My thirst is slaked. Instead of an emotional catharthis, I merely have a fabulous time at a dance. It shows, unlike on the faces of so many of the dancers. "You look like you’re having fun," my partners often say, which is code for, my, you’re expressing yourself rather broadly. "Really? I thought I was hiding it," I answer.

There are about four people I’m trying to arrange things with, and nothing is going according to plan. This, though, is the general plan in Ireland. People are unavailable, can’t be reached, connections are missed. It’s the way things happen here. I respond by slowing my life down, wandering down roads without any particular destination during the day. I’m learning to live on Irish time, whereupon no social or music activity begins before 10pm. Rather, nothing is scheduled to begin until 10pm, which is a different thing entirely from when anything actually starts. This is not natural for a morning person like myself. My solution is a bifurcated sleeping rhythm. A deep nap upon check-in, then up until half-one like the rest of the country. I am learning, fitfully, to live a little less scheduled life, to not have a plan. Eventually, I meet the people I need to meet, and things happen on their own schedule. Or they don’t.

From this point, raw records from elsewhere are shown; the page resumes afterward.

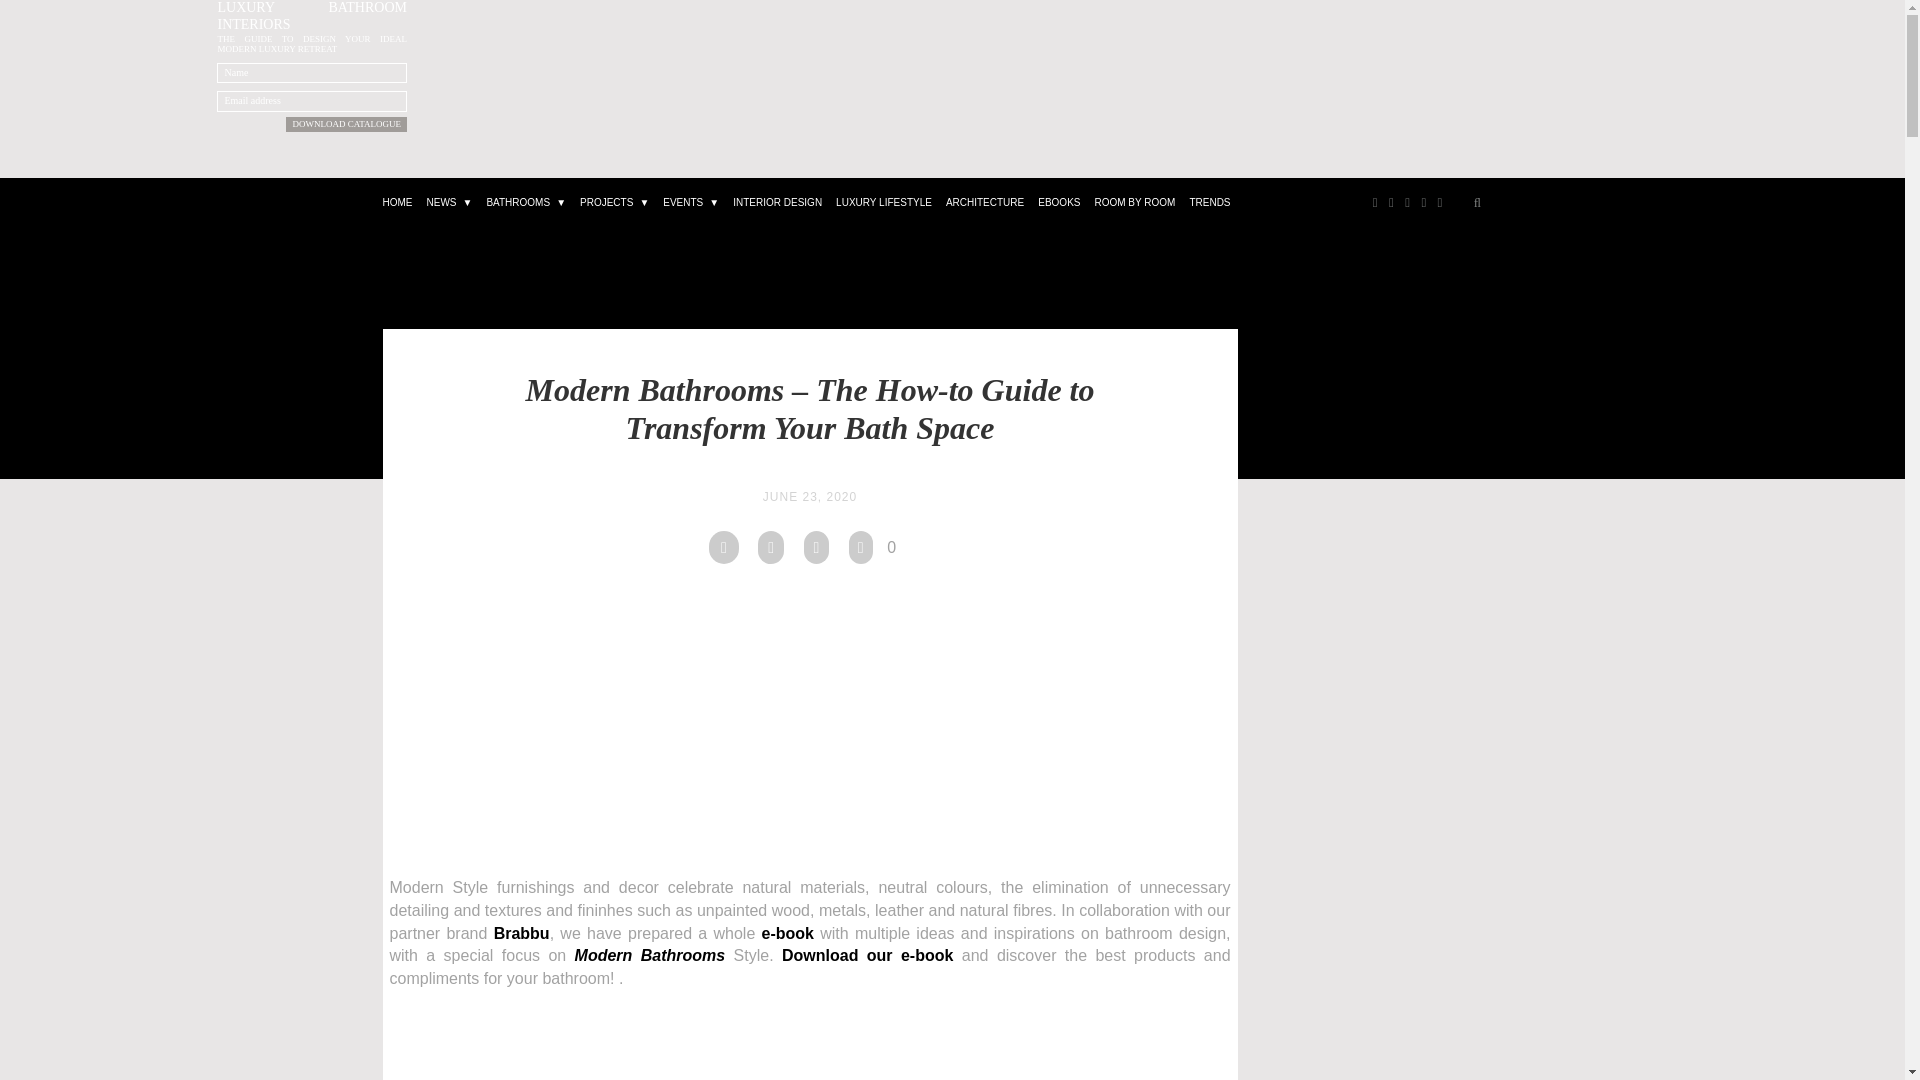 The image size is (1920, 1080). What do you see at coordinates (1134, 207) in the screenshot?
I see `ROOM BY ROOM` at bounding box center [1134, 207].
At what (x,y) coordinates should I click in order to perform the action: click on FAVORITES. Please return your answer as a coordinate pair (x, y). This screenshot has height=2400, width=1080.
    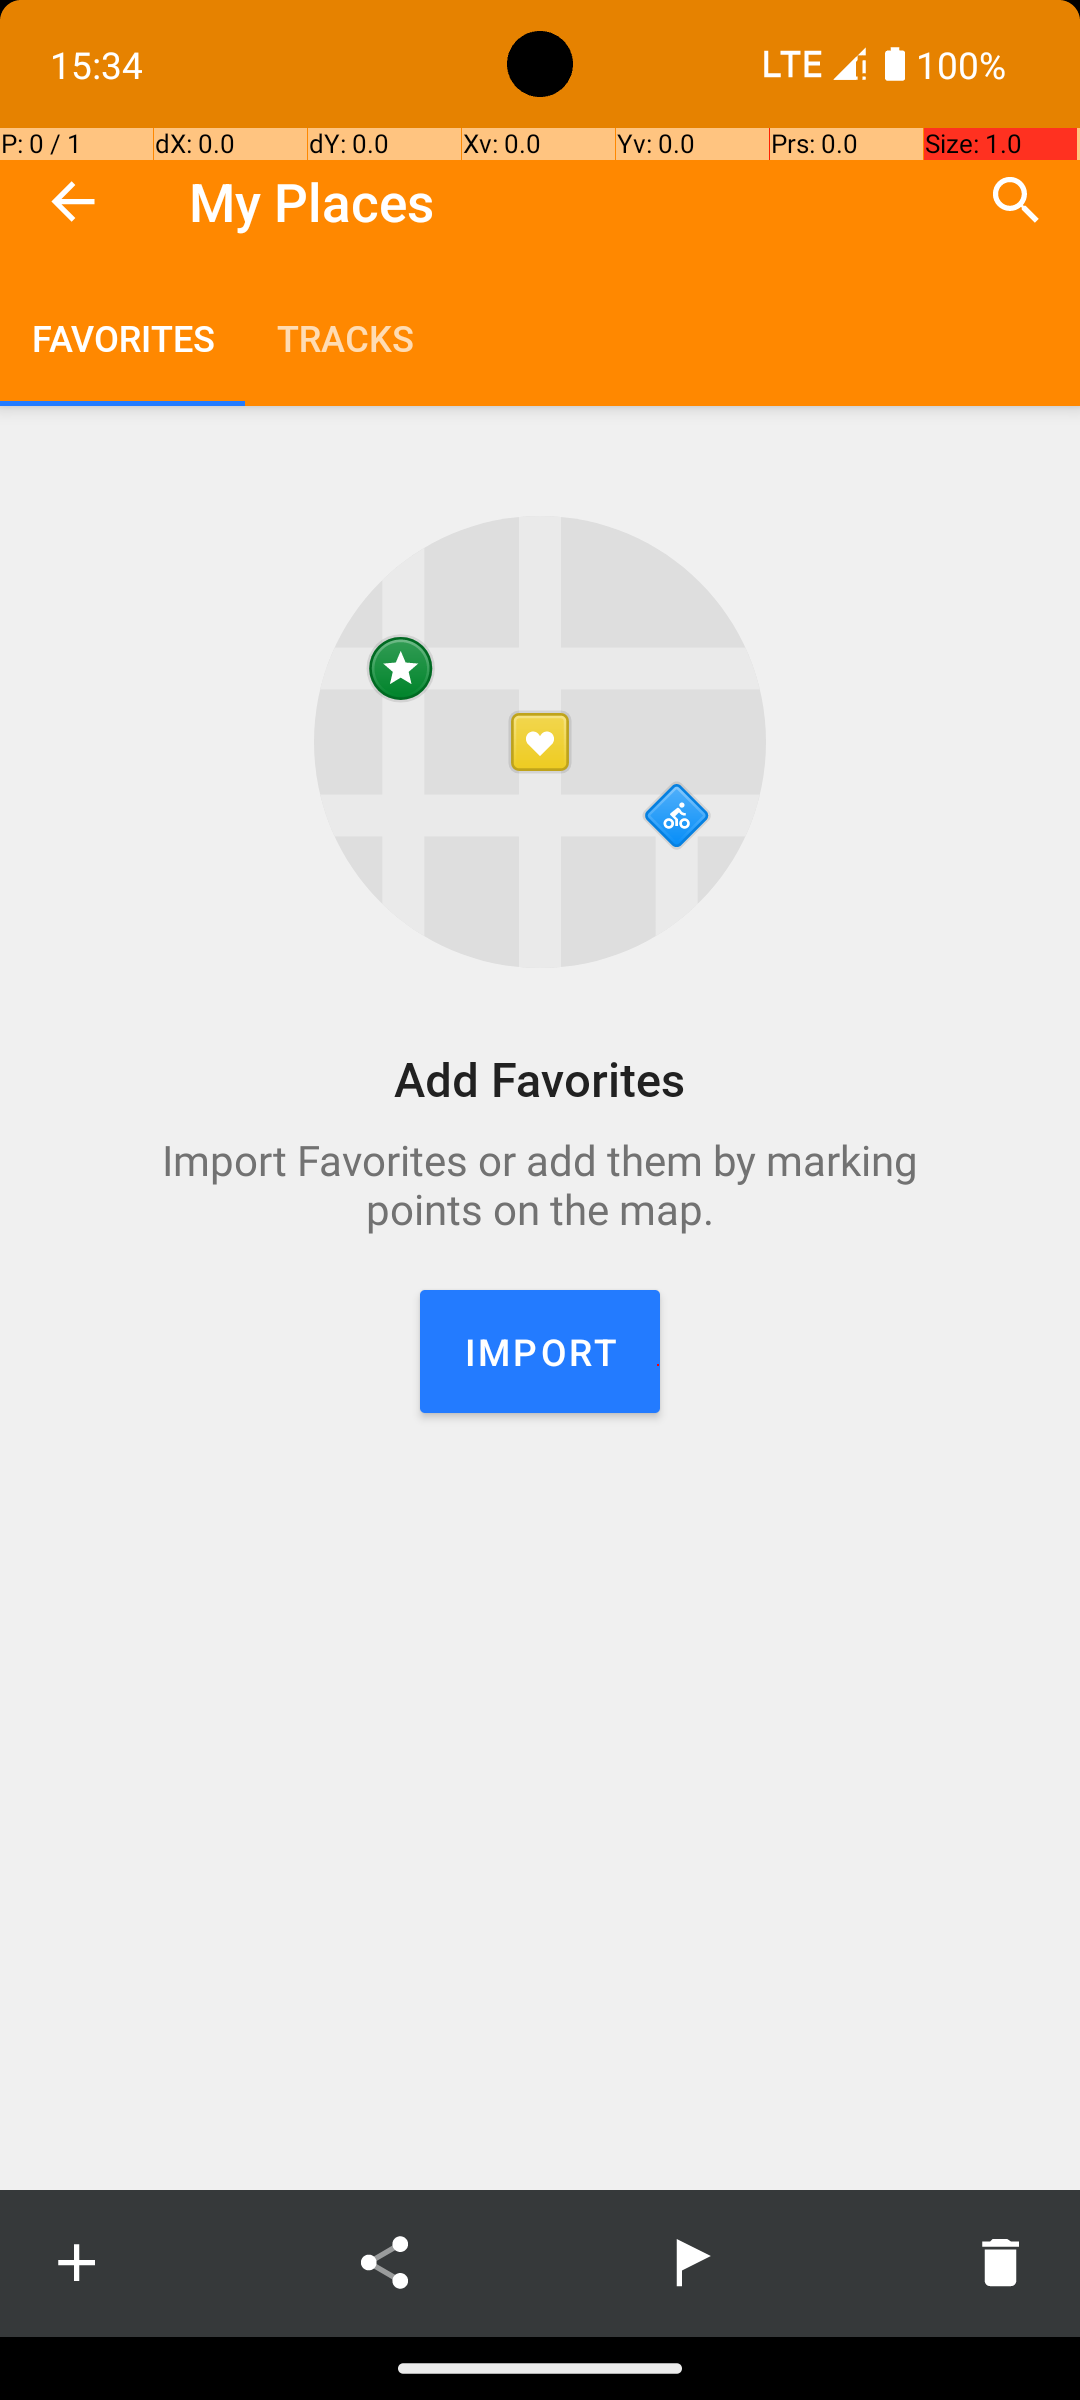
    Looking at the image, I should click on (122, 338).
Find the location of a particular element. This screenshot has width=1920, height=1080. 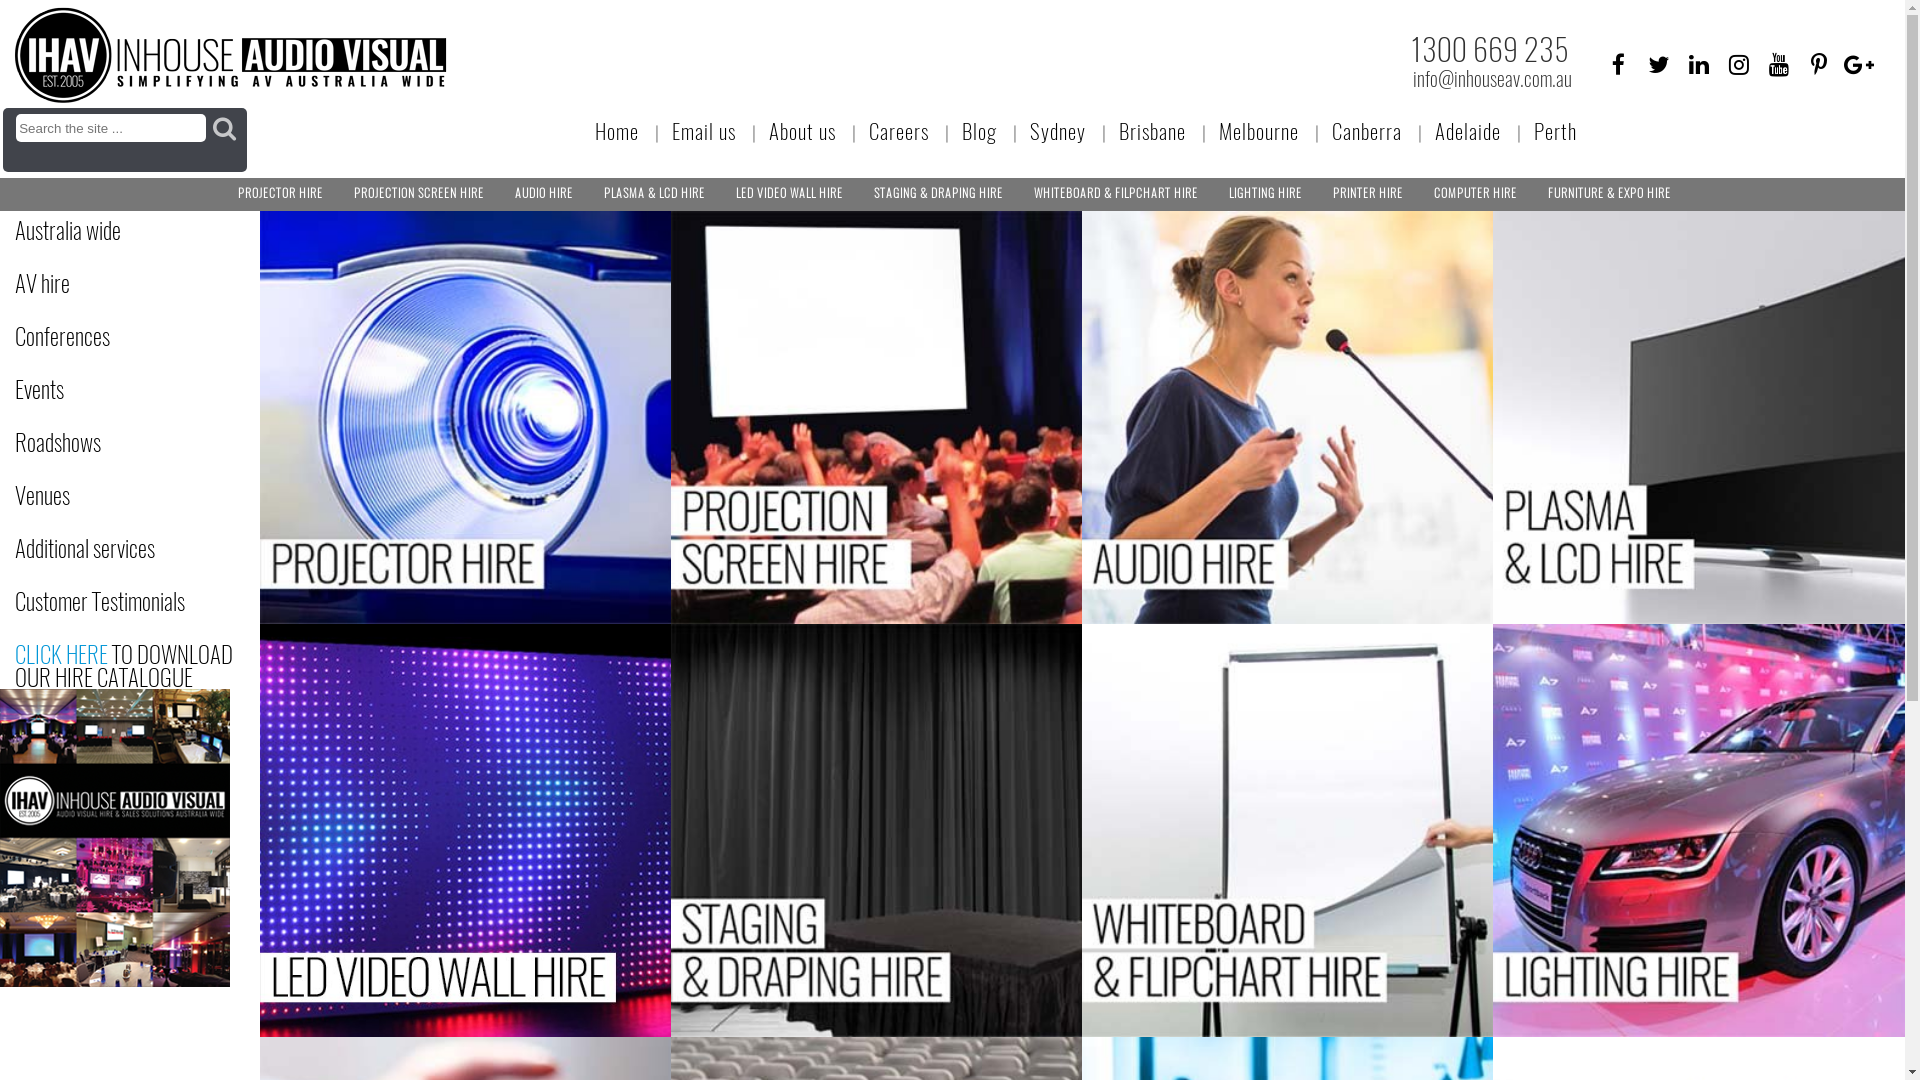

Adelaide is located at coordinates (1468, 132).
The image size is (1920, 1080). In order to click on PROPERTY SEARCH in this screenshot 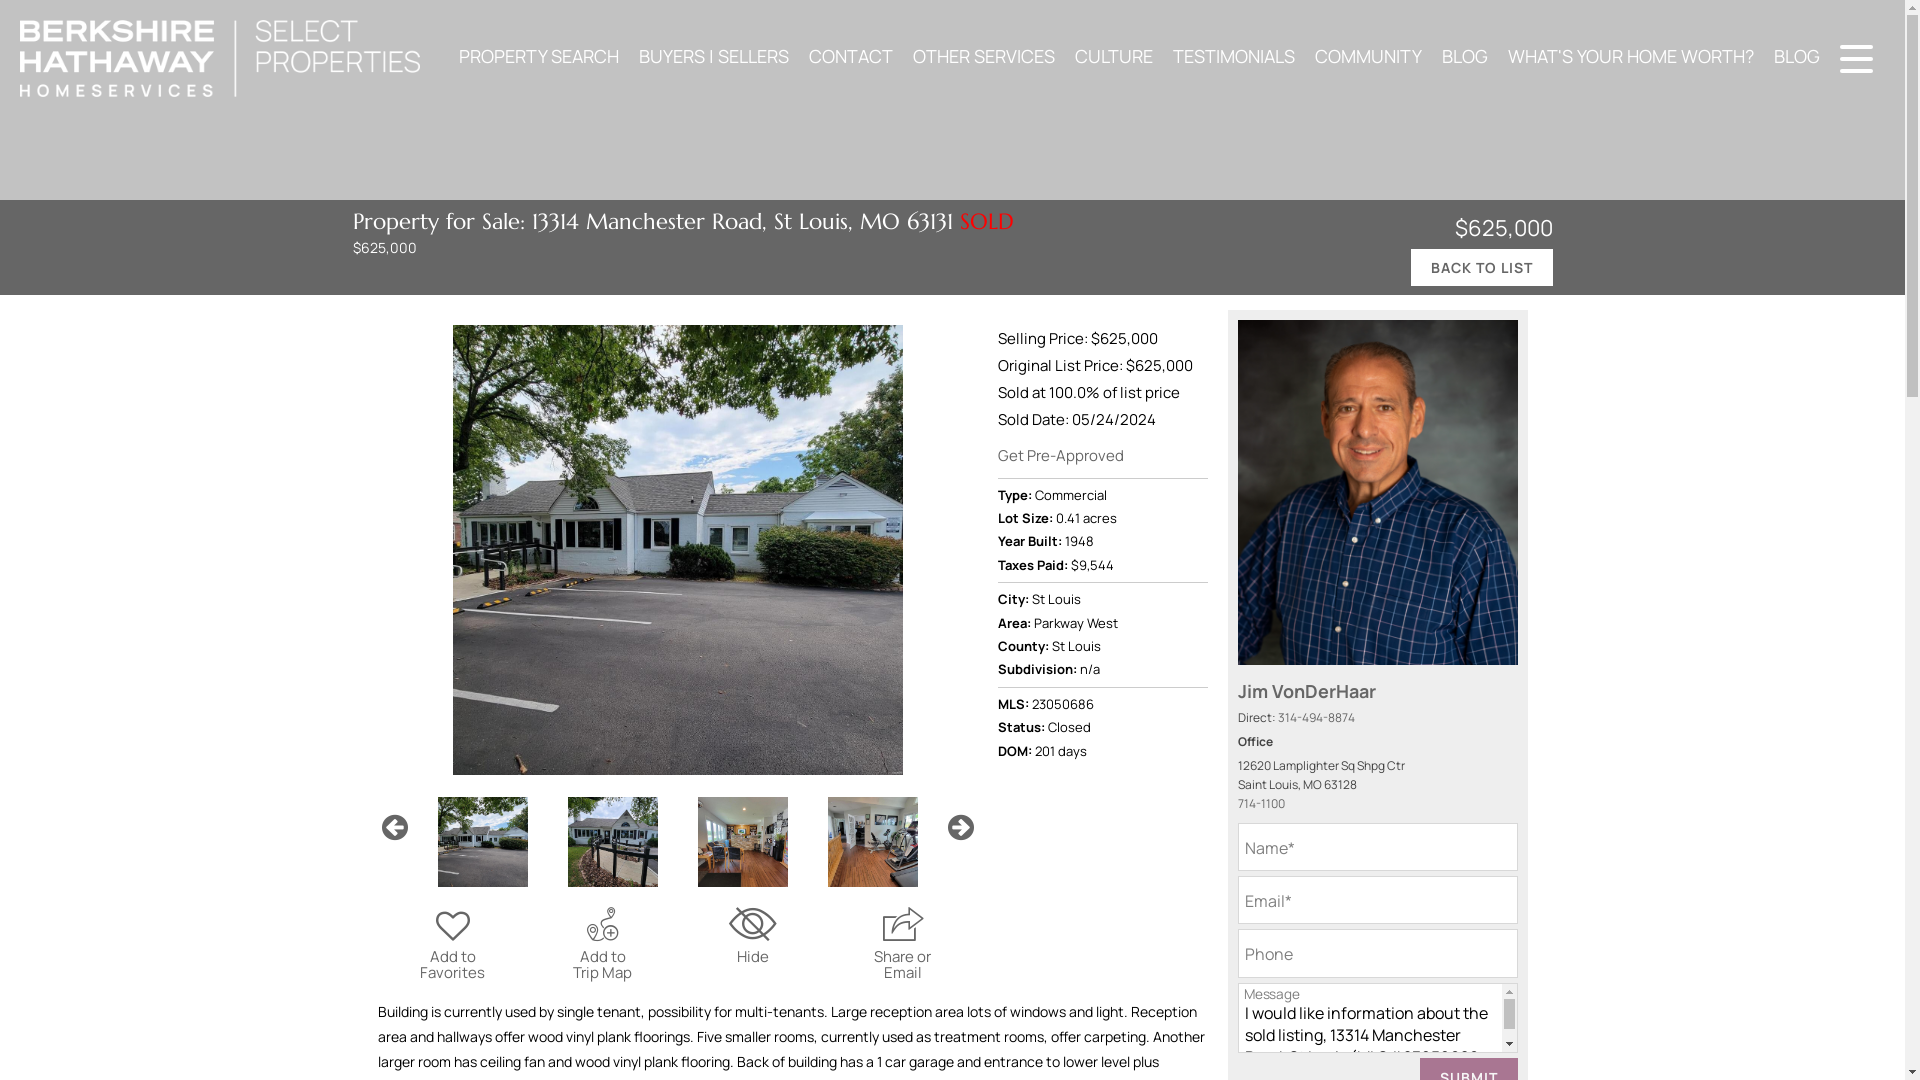, I will do `click(539, 56)`.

The weather is aiding this effort. I understand that it is making headlines back home. This is never a good sign. It does not seem so bad from this vantage. I take refuge in teashops during the deluges, and I see lots of rainbows. It’s not a bad life.

4 February 2002
Ennis, County Clare

PS. Ireland walloped Wales’ butt 54 to 10 on Sunday. My understanding of rugby now is that it is an unremitting series of tackles and brawls. Player are carted off the field at regular intervals. There appears to be nothing to interrupt the carnage—the ball is always in motion, the men are always in one pileup or another. A fan insisted to me that rugby fans are the most peaceable of sports fanatics, as all their violent impulses get expunged on the field of play. According to this theory, soccer hooliganism results from those frustrating nil-nil contests where no one cracks open an opponent’s head. The fans are just acting out what they wish they had witnessed on the field of play. I suppose extending this logic would make the Quakers the natural sponsor of the WWF franchise.